Virulence determinants of Staphylococcus aureus as potential immune targets

Determinant	Role in Infection	Efficacy in
		Animals	Humans
Whole cell or lysates		yes/no	yes/no
Cell surface associated components
Capsular polysaccharide	antiphagocytic	yes	yes/no
Adhesins	adherence/attachment
Clumping factor		yes	unknown
Fibronectin binding proteins		yes	unknown
Lipoteichoic acid			unknown
Iron regulated surface determinants (Isd)	acquisition of iron	yes	unknown
Poly-N-acetylgucosamine (PNAG)	adhesion/antiphagocytic	yes	unknown
GrfA (ABC transporter)	drug efflux pump	yes	unknown
Serine aspartate repeat proteins	unknown	yes	unknown
Toxins / Enzymes / Evasion	evasion of host defenses
Toxic shock syndrome toxin-1 (TSST-1)		yes/no	unknown
Staphylococcal enterotoxin		yes	unknown
α-hemolysin		yes	unknown
Panton-Valentine leukocidin		no	unknown

S. aureus strains have been tested as whole cell or lysate vaccines.^8–11 Data from whole cell vaccines demonstrate mixed results.
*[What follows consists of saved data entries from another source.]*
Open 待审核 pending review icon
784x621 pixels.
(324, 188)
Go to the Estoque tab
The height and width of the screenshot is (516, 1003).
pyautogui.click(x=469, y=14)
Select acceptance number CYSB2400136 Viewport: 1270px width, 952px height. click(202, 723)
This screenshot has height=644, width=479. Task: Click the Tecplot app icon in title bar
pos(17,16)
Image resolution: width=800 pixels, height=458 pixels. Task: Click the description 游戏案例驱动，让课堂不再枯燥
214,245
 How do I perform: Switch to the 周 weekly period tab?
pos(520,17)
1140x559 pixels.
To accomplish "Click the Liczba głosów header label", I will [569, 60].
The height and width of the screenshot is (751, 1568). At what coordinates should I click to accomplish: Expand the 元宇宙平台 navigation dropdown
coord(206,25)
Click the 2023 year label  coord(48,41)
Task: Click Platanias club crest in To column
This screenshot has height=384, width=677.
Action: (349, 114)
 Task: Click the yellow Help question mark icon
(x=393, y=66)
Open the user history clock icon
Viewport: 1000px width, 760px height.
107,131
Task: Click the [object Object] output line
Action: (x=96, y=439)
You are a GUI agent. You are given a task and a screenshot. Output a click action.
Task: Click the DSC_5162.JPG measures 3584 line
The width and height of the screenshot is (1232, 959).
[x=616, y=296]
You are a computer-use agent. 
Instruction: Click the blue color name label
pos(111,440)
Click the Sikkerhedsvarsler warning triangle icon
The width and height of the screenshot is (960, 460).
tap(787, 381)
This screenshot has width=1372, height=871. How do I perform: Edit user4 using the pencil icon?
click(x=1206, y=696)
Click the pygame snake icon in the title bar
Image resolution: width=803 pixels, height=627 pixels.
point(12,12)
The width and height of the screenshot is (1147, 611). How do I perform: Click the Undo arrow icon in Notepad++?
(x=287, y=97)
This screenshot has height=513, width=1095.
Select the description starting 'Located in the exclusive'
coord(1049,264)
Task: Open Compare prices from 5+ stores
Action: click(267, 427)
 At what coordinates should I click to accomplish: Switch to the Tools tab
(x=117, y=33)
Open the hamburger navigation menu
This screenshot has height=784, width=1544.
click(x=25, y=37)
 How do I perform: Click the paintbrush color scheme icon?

Whole cell vaccines failed to evoke protective immune responses in a rabbit model of catheter-associated infection¹⁰ but protected lactating ewes and cows in an animal model of mastitis¹² and protected mice from challenge infections.¹³ A polyvalent whole cell lysate vaccine containing 5 strains of S. aureus designed to reduce dairy cattle mastitis has been commercially available for veterinary use for years [Lysigin®]. However, this vaccine is not universally protective and data are mixed concerning efficacy. Whole cells combined with α-hemolysin failed to protect peritoneal dialysis patients from nasal colonization or infection,⁸ however, auto-vaccination with a formalin-inactivated Methacillin-resistant S. Aureus (MRSA) strain isolated from a patient with mediastinitis improved antimicrobial efficacy in the resolution of the infection.¹⁴ Additionally, auto-vaccination has had limited success in improving antibiotic therapy for mastitis in dairy cattle.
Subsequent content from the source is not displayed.